In the records that follow, find each line containing "computer" and copy it.

> **EXTRACTED ENTRIES**:
---------------

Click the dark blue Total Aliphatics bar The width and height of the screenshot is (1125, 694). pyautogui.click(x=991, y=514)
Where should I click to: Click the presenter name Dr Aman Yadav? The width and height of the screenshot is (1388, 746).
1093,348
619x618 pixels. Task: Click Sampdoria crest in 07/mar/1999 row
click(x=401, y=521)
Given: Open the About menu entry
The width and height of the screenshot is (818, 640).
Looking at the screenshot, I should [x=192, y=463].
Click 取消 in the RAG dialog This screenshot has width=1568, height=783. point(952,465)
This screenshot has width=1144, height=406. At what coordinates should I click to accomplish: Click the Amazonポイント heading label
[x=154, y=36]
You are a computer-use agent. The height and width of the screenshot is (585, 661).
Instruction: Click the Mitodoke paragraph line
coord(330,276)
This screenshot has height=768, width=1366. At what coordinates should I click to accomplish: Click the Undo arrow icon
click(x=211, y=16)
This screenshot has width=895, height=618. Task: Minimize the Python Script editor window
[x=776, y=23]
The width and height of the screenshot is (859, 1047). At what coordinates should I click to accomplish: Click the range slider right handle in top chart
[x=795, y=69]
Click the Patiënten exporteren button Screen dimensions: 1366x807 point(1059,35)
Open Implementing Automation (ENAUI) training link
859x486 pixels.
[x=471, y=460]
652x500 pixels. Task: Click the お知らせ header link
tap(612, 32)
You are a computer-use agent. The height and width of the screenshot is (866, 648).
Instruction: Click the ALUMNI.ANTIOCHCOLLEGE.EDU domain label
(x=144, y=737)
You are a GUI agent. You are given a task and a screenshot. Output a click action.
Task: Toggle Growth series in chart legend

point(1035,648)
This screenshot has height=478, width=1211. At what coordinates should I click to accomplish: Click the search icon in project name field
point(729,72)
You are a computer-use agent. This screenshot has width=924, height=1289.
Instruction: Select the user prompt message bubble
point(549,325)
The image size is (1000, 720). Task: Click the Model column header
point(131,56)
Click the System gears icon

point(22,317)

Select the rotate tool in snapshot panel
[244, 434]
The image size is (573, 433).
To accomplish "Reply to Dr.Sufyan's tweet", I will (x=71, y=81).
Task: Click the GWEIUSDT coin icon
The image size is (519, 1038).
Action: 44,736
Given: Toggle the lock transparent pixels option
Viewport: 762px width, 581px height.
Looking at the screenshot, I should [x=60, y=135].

---------------

> **ANSWER TO THE PROBLEM**:
You are a computer-use agent. The height and width of the screenshot is (585, 661).
You are a computer-use agent. The height and width of the screenshot is (866, 648).
You are a computer-use agent. This screenshot has width=924, height=1289.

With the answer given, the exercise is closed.